Mia figlia e mio figlio mi stringevano forte le mani. Piangevano, mi dicevano che saremmo stati uccisi e mi chiedevano di tornare a casa. Il mio bambino non riusciva a respirare per la paura e ho pensato che lo stavo perdendo. Mia figlia non urlava più. Le uscivano solo lacrime che le rigavano le guance.”
“Ho provato in tutti i modi a contattare qualcuno per chiedere aiuto, ma non è stato possibile. La mia famiglia ha attraversato l’inferno; inferno non è nemmeno la parola giusta. Volevo portarli lontano dal pericolo, invece li ho messi in pericolo e ora sono traumatizzati.”
“Da quando abbiamo lasciato l’aeroporto, la mia famiglia è così spaventata! I miei bambini temono che i talebani bussino alla porta, ci portino via e ci uccidano. Sto cercando di consolarli, ma le nostre vite sono a rischio e non so quali saranno le conseguenze, dopo che i talebani hanno visto che abbiamo tentato di imbarcarci e poi siamo tornati a casa.
Non volevo che i miei figli subissero quello che ho passato io 25 anni fa, nel brutale periodo dei talebani al potere. Le scene di oggi all’aeroporto mi hanno riportato alla mente quei ricordi.”
“C’è un grande peso sul mio cuore. Come proteggerò la mia famiglia? La vita è ingiusta. Forse abbiamo i giorni contati e non so quando busseranno alla nostra porta.

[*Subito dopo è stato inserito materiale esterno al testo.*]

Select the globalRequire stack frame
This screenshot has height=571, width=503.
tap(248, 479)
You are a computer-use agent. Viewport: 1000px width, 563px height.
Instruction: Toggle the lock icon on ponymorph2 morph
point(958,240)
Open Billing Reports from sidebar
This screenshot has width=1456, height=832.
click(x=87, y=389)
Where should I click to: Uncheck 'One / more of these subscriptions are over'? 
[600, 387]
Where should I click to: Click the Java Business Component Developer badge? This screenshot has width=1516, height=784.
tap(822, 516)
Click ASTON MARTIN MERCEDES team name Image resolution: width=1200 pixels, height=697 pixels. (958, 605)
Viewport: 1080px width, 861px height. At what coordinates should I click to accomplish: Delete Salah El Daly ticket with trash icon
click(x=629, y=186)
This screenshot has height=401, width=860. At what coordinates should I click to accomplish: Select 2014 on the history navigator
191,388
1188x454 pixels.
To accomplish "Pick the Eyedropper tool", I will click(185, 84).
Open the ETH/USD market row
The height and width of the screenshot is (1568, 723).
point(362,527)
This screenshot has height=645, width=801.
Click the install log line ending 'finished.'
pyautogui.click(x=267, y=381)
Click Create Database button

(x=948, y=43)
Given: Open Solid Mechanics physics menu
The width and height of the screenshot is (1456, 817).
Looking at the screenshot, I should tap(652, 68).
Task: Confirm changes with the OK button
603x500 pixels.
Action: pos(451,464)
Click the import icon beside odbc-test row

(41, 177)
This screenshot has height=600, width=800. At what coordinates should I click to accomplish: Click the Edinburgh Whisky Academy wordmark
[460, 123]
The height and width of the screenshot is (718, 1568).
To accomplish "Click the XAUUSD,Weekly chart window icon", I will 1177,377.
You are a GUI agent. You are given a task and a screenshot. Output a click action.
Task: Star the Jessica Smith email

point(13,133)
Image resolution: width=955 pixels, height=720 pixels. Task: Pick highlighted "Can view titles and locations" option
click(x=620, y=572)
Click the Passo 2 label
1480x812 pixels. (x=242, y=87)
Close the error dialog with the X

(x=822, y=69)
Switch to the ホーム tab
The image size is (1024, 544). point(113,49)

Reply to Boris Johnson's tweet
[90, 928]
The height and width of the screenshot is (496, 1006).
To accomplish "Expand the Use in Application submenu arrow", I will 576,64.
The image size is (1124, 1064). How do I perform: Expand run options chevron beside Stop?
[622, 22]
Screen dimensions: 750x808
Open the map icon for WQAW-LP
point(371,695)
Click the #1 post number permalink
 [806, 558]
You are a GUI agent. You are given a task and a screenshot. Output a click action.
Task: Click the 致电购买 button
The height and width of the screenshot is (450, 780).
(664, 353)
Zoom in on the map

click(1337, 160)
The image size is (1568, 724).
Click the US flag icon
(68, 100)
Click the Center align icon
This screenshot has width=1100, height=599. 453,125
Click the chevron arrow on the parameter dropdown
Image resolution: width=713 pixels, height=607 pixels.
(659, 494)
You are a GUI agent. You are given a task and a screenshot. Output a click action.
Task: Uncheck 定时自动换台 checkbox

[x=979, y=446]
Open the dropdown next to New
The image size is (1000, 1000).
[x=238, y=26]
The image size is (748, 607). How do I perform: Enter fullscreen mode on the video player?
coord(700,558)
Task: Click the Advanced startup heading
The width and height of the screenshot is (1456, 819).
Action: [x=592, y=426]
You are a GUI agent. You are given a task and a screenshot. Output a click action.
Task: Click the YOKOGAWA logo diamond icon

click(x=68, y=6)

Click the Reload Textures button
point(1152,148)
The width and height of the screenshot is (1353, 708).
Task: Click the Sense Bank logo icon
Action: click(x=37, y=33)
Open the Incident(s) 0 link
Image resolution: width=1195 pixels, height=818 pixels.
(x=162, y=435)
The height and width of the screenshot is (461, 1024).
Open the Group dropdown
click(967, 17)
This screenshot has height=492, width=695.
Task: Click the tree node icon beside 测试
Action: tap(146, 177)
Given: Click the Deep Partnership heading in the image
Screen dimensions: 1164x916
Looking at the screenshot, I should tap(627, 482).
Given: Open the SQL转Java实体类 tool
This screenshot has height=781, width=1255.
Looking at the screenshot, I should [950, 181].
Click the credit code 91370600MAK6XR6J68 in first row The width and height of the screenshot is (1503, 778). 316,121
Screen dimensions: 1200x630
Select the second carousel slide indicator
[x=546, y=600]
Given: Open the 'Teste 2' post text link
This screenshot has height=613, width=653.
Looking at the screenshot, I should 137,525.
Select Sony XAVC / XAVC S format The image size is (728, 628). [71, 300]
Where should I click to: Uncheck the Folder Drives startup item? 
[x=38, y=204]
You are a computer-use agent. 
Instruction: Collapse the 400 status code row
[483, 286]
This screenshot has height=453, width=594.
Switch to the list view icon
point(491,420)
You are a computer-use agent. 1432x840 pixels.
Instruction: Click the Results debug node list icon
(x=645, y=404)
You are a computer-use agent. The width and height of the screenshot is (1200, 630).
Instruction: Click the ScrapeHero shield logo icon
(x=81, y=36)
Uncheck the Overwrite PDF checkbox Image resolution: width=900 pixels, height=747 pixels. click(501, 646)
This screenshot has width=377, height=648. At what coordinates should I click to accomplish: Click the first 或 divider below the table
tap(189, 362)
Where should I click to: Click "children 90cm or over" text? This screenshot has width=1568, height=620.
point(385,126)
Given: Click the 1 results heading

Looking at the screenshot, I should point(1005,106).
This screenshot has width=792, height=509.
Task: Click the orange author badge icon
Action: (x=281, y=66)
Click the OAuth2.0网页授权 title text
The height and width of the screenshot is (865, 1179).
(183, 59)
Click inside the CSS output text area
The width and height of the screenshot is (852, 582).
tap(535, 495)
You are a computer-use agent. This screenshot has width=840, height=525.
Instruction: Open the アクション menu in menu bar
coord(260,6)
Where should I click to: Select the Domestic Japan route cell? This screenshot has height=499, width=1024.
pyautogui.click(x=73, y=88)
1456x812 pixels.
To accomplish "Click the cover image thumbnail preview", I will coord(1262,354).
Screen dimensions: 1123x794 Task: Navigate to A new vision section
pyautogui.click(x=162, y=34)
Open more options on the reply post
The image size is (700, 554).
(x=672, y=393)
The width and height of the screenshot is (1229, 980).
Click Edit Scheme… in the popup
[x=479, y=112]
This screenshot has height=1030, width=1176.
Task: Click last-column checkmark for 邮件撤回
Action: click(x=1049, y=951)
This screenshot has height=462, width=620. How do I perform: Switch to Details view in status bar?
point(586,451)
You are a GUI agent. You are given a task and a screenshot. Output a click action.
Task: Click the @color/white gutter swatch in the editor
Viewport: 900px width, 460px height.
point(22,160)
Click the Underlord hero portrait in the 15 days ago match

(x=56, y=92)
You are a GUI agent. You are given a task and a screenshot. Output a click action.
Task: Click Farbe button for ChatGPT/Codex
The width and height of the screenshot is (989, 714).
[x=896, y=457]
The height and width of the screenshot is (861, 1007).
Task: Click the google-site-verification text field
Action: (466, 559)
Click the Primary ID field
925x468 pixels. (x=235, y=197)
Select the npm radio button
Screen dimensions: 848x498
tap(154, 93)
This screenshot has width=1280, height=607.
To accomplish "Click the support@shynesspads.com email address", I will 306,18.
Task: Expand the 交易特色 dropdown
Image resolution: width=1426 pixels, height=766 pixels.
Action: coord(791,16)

Ringrazio chi ha tentato di farci uscire dal paese, ma credo che questo non sia il modo giusto. All’aeroporto ci siamo sentiti come gettati di fronte ai lupi e ognuno faceva del suo meglio per sopravvivere. Ma siamo esseri umani, nessuno dovrebbe combattere contro gli altri e calpestare donne e bambini. Vogliamo un’evacuazione dignitosa!
So che più a lungo resteremo a Kabul, più sarà pericolosa la situazione che dovremo affrontare, ma, vedendo la mia famiglia traumatizzata e rischiando di perdere i miei figli nel caos, dopo più di 20 ore di attesa non abbiamo potuto fare altro che tornare a casa.”